The adoption of the “agency model” by a few top publishers in the U.S. generated a lot of outrage on the consumer side. Amazon promised at the time that it would fight such a model. Top publishers were still able to push through and force Amazon to sell e-books at the prices they wanted. It seems some UK publishers are ready to adopt an agency model as well. Amazon announced the news on its UK blog:
as we feared, the US agency publishers (Hachette, HarperCollins, Macmillan, Penguin, and Simon & Schuster) raised digital book prices almost across the board. These price increases were not only on new books, but on older, “backlist” books as well (in the industry, “backlist” books are often defined as books that have been published more than a year ago). Based on our experience as a bookseller setting consumer prices for many years, we know that these increases have not only frustrated readers, but have caused booksellers, publishers and authors alike to lose sales.

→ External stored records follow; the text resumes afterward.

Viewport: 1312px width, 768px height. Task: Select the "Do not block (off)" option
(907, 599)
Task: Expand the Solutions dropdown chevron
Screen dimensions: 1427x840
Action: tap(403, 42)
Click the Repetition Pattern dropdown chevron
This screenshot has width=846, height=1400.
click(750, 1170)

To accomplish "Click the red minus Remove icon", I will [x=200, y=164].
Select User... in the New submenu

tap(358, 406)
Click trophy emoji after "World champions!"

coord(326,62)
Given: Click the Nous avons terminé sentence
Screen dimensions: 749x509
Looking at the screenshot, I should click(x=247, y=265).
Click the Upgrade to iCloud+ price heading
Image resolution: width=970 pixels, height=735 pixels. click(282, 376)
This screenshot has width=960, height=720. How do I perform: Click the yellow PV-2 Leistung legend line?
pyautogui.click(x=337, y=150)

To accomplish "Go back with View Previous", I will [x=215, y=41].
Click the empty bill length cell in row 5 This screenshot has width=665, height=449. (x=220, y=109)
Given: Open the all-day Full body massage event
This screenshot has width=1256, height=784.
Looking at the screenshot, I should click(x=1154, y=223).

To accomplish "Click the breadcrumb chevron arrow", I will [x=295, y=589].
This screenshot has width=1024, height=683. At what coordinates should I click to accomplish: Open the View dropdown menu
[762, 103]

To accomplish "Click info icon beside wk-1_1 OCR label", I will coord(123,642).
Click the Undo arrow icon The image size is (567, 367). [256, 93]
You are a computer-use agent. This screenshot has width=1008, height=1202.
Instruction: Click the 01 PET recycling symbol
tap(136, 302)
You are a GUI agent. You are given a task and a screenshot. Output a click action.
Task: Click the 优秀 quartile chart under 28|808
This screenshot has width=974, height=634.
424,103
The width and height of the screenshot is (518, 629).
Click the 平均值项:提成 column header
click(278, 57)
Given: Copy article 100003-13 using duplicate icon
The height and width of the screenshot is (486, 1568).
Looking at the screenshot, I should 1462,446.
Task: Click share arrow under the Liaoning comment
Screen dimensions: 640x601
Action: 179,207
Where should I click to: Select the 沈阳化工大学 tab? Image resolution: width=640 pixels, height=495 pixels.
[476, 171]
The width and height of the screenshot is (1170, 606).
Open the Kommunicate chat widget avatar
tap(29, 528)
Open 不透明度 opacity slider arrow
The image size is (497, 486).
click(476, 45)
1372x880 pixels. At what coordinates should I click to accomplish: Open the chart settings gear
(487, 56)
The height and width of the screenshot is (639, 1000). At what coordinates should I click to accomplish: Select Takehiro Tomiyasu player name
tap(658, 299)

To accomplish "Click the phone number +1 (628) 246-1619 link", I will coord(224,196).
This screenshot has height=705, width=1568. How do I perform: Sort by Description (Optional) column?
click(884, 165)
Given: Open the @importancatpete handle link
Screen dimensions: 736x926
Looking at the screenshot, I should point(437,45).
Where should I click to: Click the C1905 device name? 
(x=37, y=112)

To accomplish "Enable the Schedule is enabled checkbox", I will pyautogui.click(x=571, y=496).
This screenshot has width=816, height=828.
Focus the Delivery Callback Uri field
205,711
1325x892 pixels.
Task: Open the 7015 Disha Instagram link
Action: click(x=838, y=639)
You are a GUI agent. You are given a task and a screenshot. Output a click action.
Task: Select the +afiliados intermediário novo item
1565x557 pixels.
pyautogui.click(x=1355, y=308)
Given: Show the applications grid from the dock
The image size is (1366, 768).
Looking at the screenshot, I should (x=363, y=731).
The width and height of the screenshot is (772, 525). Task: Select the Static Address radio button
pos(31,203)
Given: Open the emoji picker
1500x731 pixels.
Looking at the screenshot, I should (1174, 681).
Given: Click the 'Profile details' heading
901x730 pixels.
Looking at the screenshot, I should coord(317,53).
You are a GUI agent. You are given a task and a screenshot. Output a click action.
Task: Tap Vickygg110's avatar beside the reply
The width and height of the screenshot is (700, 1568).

Amazon plans to fight this, but if we go by how things worked out in the U.S., top UK publishers will probably pull this off there as well. Many top publishers have argued that publishing e-books does not necessarily reduce their costs. Some authors have even called e-book buyers spoiled. Amazon promises to keep the prices low as long as it can:
In the UK, we will continue to fight against higher prices for e-books, and have been urging publishers considering agency not to needlessly impose price increases on consumers. In any case, we expect UK customers to enjoy low prices on the vast majority of titles we sell, and if faced with a small group of higher-priced agency titles, they will then decide for themselves how much they are willing to pay for e-books, and vote with their purchases.
The reaction to this news has been mostly negative as it was the case in the U.S. People just don’t want to pay more than they have to for e-books. Amazon Kindle is not a free device. Besides, e-book buyers can’t sell their e-books or trade it in for a new e-book and save money in the process. Will a boycott work? It did not work in the U.S., did it?
Are you for or against “agency model?” Why?